• [Рабочие задания]:
- A) Перечислите всех людей, которых текст о художниках и публике называет по имени.
- B) Выпишите без изменений фрагмент записей, который начинается строкой, содержащей «Click the nvbootctrl», и заканчивается строкой, содержащей «This screenshot has width=509, height=296.», включая обе эти строки. Изображения в ответ не включайте.

В рецензии на Салон искусств 1863 г. Шарль Бодлер написал, что «по сравнению с гением публика — это часы, которые отстают». В этом кратком, но образном суждении он выразил убеждение поколения, выросшего из романтизма (а это убеждение, что тут скрывать, существует и сегодня), в том, что мир делится на творцов и всех прочих, причем творцы не только знают лучше других, но и имеют моральное право навязывать другим свою волю.
Всегда ли так было?
Разве всегда на протяжении долгой истории искусства произведения творцов ставили рядовую личность в толпу ничего не понимающих и растерянных потребителей? На мой взгляд, нет.
Сравнение, сделанное автором «Цветов зла», раньше было бы непонятным. Никто не возражает, что Леонардо да Винчи и Микеланджело заслуживают называться гениями. Почему же каждое их произведение было предметом обсуждения, восхищения и принималось одобрительно? Почему этюды обоих мастеров к будущим фрескам зала Большого совета Палаццо Веккьо были предметом паломничества тысяч флорентийцев, взволнованных необычным поединком великих земляков? Да потому, что и мастера, и публика знали неписаные правила игры: творцы, знали, что их труд будет оцениваться публикой, а публике в свою очередь были известны критерии, которых будут придерживаться в своей работе художники.
Среди тех, кто рассматривал работы Леонардо да Винчи и Микеланджело, был Рафаэль. Он присматривался к их работе так же, как и они в молодости подсматривали приемы своих учителей. Рафаэль делал это и позже, когда изучал творения своего старшего коллеги на сводах Сикстинской капеллы, чтобы затем воплотить свои впечатления в собственных стансах.
Микеланджело был для него уже «историей», однако Рафаэль поступал иначе, чем художники XIX и XX вв., которые жили только сегодняшним и завтрашним днем.
Жорж Брак считал Матисса старцем, когда писал:
«Разве он не был старше нас на пятнадцать лет? Свою истину он уже нашел и не мог понять того упорства, с каким мы искали другую» .
Эти три высказывания свидетельствуют о путях и этапах эволюции мышления творцов в начале XX в.: поиск индивидуализма, отрицание прошлого, сомнение в самом искусстве во имя организации жизни для безымянных толп.

• [Данные записей]:
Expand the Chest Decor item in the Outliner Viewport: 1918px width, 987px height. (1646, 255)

--

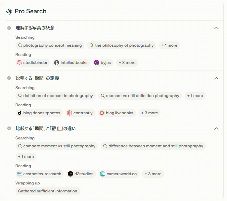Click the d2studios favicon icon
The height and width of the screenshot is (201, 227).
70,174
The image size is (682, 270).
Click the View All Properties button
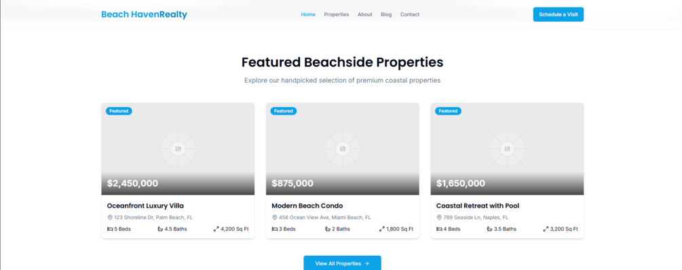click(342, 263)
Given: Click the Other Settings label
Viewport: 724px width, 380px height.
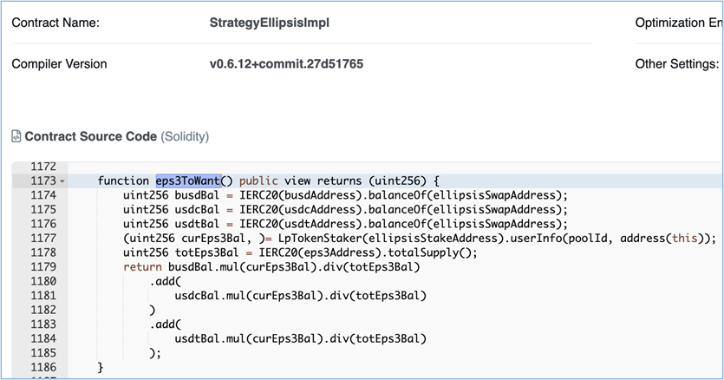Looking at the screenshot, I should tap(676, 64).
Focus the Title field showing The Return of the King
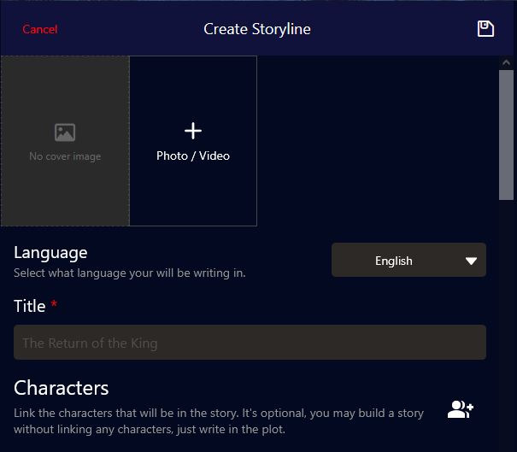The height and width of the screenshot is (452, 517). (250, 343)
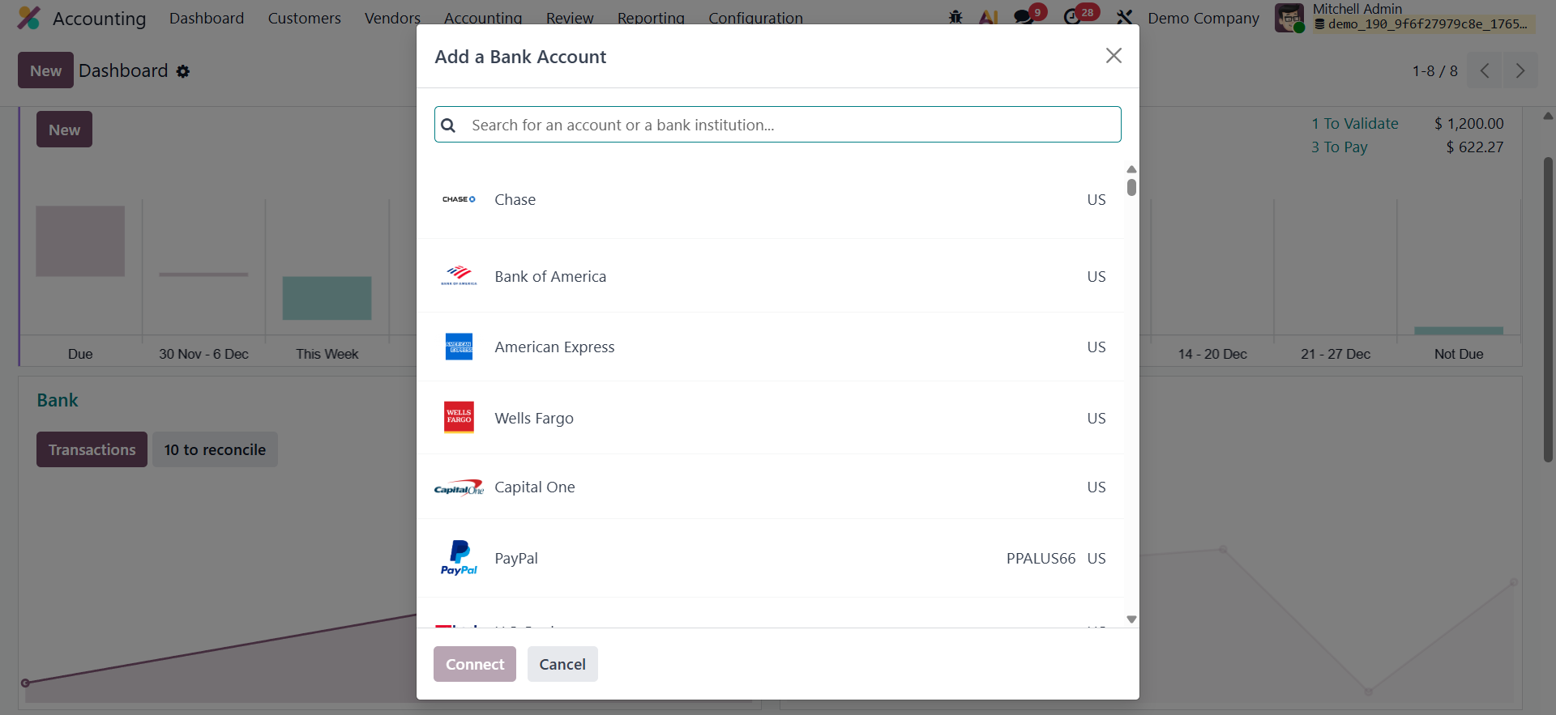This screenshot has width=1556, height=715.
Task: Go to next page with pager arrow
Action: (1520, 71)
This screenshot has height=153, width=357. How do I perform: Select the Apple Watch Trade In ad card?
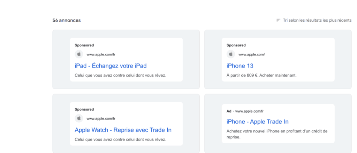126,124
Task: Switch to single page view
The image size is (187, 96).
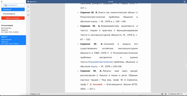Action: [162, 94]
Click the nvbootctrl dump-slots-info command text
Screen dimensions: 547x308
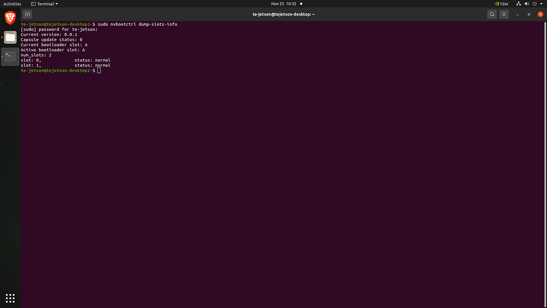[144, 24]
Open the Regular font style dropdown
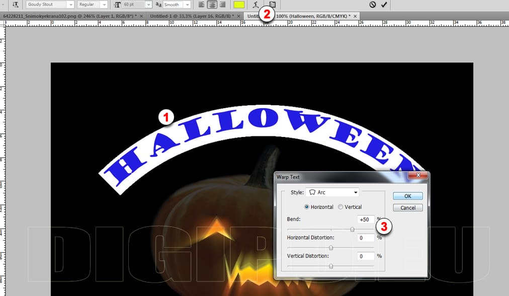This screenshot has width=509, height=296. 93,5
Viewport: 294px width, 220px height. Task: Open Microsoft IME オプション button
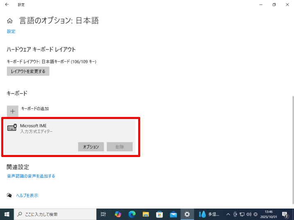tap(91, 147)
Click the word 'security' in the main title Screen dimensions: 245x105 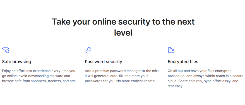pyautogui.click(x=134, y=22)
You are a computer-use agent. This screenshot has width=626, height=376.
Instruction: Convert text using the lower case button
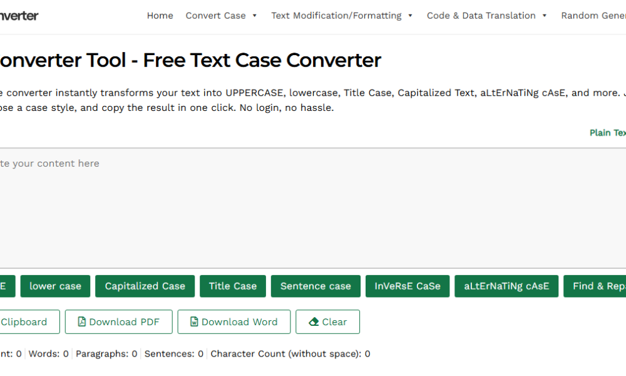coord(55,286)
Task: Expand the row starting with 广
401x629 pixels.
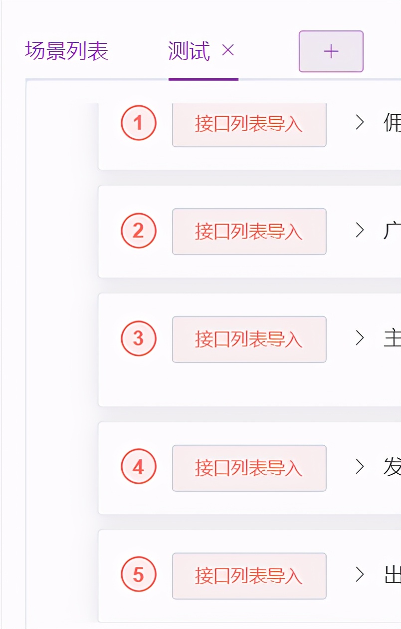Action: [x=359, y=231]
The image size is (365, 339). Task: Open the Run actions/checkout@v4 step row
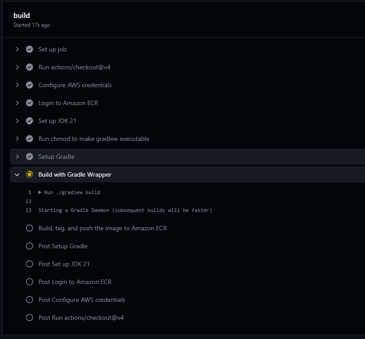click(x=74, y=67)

• [Ответы по заданиям]:
- A) Шарль Бодлер, Леонардо да Винчи, Микеланджело, Рафаэль, Жорж Брак, Матисс

- B)
Click the nvbootctrl dump-slots-info command text
Screen dimensions: 547x308
[144, 24]
Open the Regular font style dropdown
This screenshot has width=509, height=296. 93,5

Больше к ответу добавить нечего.